Иудеи верили в бога-ревнителя, а древние греки – в Немезиду, возлагая таким образом отмщение на сверхъестественные силы, в бусидо же из простых соображений здравого смысла возник институт воздаяния как некий этический суд справедливости, куда человек мог обратиться, если его дела нельзя было решить по обычным законам. Господин сорока семи ронинов, осужденный на смерть, не мог обратиться к суду высшей инстанции, поскольку такого суда тогда просто не существовало, и месть, к которой прибегли его верные вассалы, была единственным доступным им Верховным Судом. Закон осудил их, но народ интуитивно вынес им другой вердикт, и потому память о них по- прежнему свежа и благоухает, как трава на их могилах в Сэнгакудзи.
Лао-цзы учил платить добром за зло, но гораздо громче звучал голос Конфуция, говорившего, что возмездием за зло должна быть справедливость.
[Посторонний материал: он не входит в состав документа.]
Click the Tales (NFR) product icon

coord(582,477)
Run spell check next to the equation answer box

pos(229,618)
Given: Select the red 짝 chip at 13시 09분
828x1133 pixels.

И все же оправданной считалась только месть во имя господина и благодетеля. Собственные обиды, в том числе и зло, причиненное жене и детям, следовало терпеть и прощать. Поэтому самурай мог бы повторить клятву Ганнибала об отмщении за родину, но презирал бы Джеймса Гамильтона, носившего за поясом мешочек с землей с могилы жены в качестве вечного напоминания о том, что он должен отомстить регенту Морей.
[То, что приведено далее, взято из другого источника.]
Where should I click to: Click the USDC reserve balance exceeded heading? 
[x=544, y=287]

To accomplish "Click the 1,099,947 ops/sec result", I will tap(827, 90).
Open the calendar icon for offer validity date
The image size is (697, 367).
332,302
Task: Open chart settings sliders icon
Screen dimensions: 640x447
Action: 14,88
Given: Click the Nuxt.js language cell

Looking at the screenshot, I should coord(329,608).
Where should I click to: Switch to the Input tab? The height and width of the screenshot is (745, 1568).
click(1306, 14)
Оба этих обычая – самоубийства и возмездия – утратили смысл после принятия уголовного кодекса. Не слышно больше романтических историй о прекрасных девах, выслеживающих убийц своих отцов, переодевшись в чужую одежду. Мы не видим трагических свидетельств кровной мести. Рыцарские странствия Миямото Мусаси безвозвратно ушли в прошлое. Пострадавшая сторона доверяет выслеживание преступника хорошо организованной полиции, а закон отправляет правосудие. Зло получает отмщение на глазах всего общества и государства. Удовлетворив таким образом чувство справедливости, нет необходимости прибегать к катакиути. Если оно и вправду было бы «сердечным голодом, питаемым надеждой утолить себя кровью жертвы», как описал его один американский богослов из Новой Англии, ему не удалось бы так легко положить конец с помощью нескольких абзацев уголовного кодекса.
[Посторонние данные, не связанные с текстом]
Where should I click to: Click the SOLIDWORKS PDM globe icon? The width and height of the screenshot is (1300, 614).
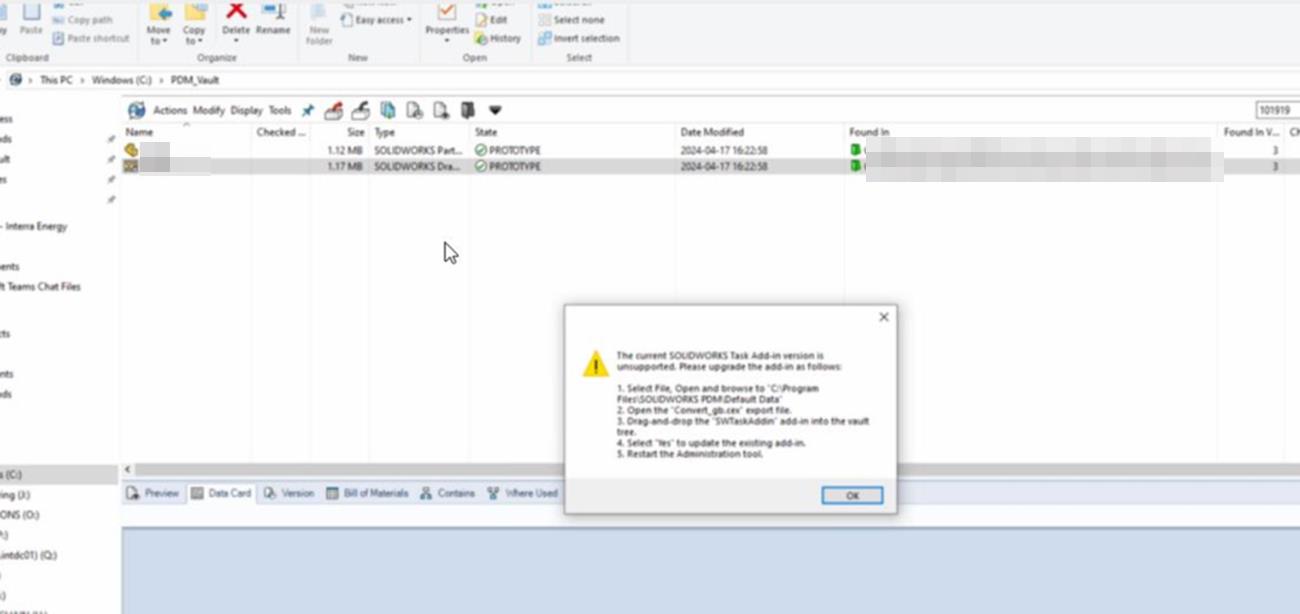(136, 110)
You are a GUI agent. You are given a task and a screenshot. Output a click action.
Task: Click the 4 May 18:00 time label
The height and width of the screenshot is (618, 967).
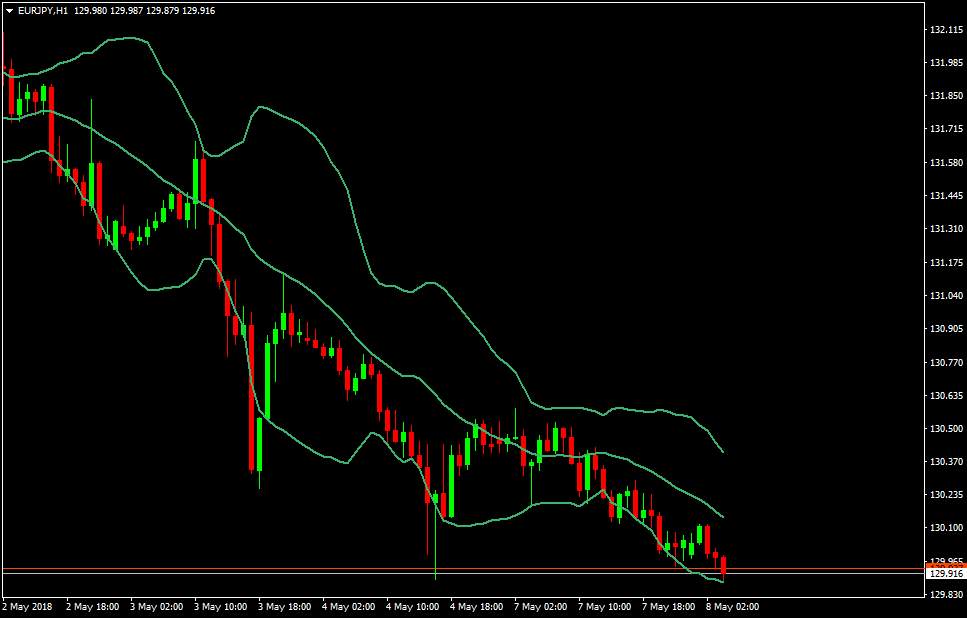[477, 607]
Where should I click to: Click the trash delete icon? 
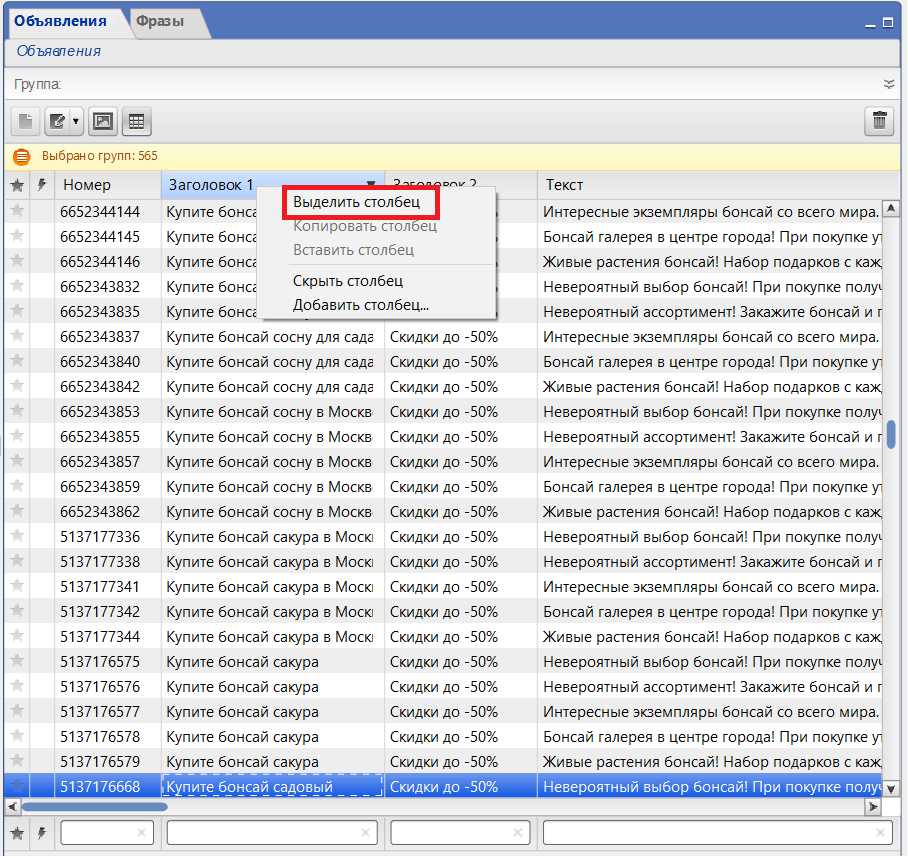(879, 122)
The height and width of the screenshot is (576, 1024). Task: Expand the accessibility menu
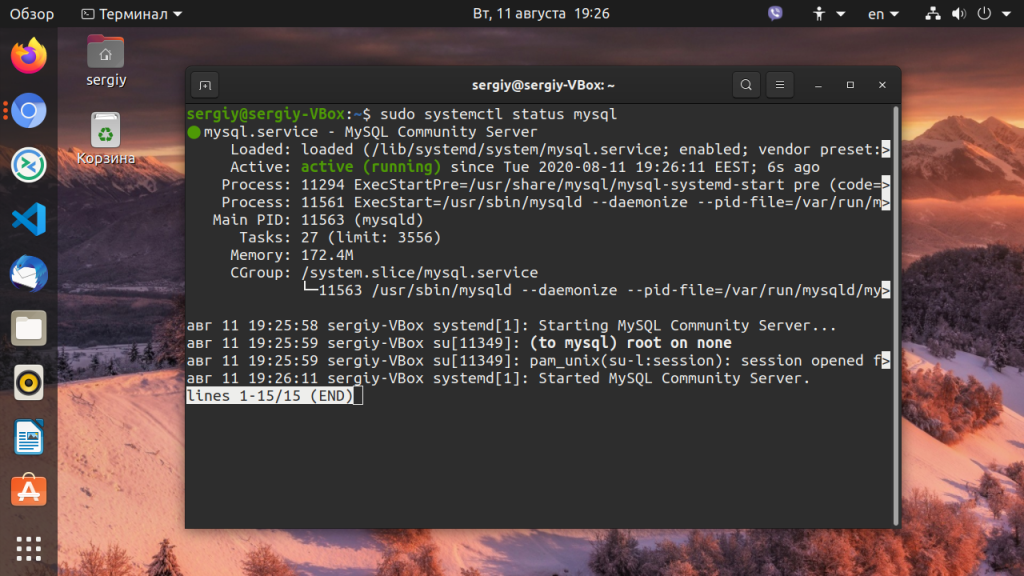[829, 14]
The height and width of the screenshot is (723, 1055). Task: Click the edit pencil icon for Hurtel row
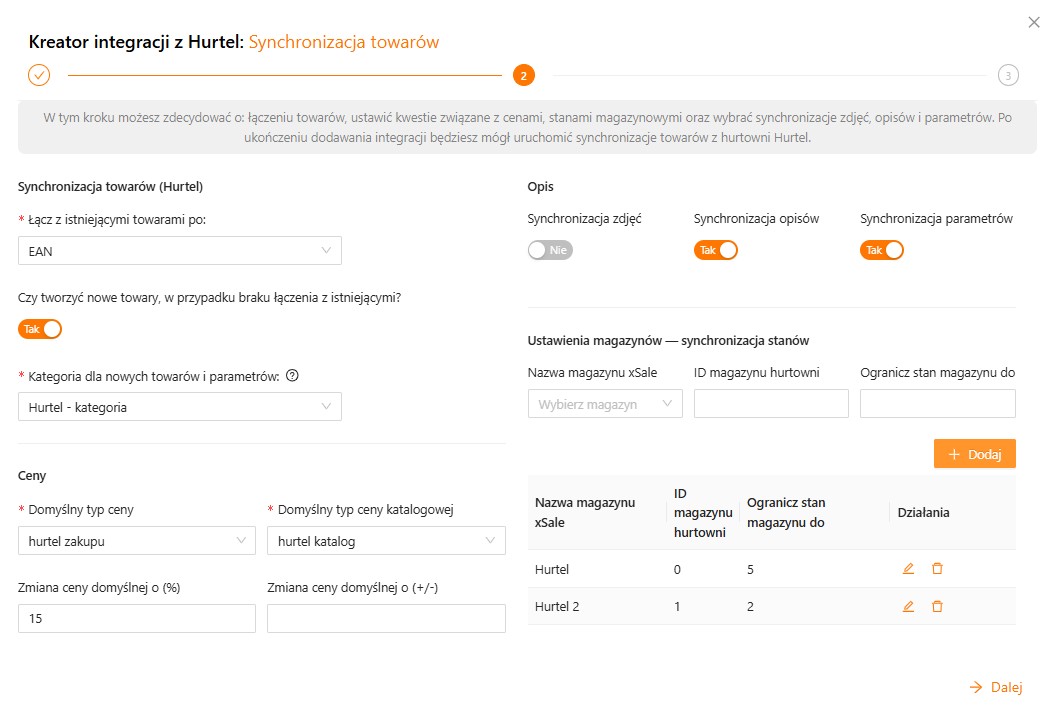908,569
Что же касается сэппуку, то хотя де-юре оно не существует, мы время от времени по-прежнему слышим о нем и, боюсь, будем слышать до тех пор, пока прошлое не будет окончательно забыто. Сегодня вошли в моду безболезненные и быстрые способы самоубийства, и число их сторонников по всему миру возрастает с ужасающей скоростью, однако профессору Морселли все-таки придется признать, что сэппуку считается среди них самым аристократическим способом. В книге «Самоубийство» он утверждает, что «когда самоубийство совершается крайне болезненным и мучительным способом, в девяносто девяти случаях причиной его является расстройство ума – фанатизм, безумие или патологическая экзальтация». Но сэппуку лишено признаков фанатизма, безумия или экзальтации, так как для его успешного совершения необходимо абсолютное хладнокровие. Доктор Страхан в книге «Самоубийство и безумие» делит самоубийства на два рода: рациональный, или квазисамоубийство, и иррациональный, или истинное самоубийство; сэппуку— лучший пример самоубийства первого типа.
Зная о существовании этих кровавых обычаев и общей направленности бусидо легко сделать вывод, что меч играл важную роль в повседневной и общественной жизни самурая. Поговорка «Меч – душа самурая» выражала непреложную истину.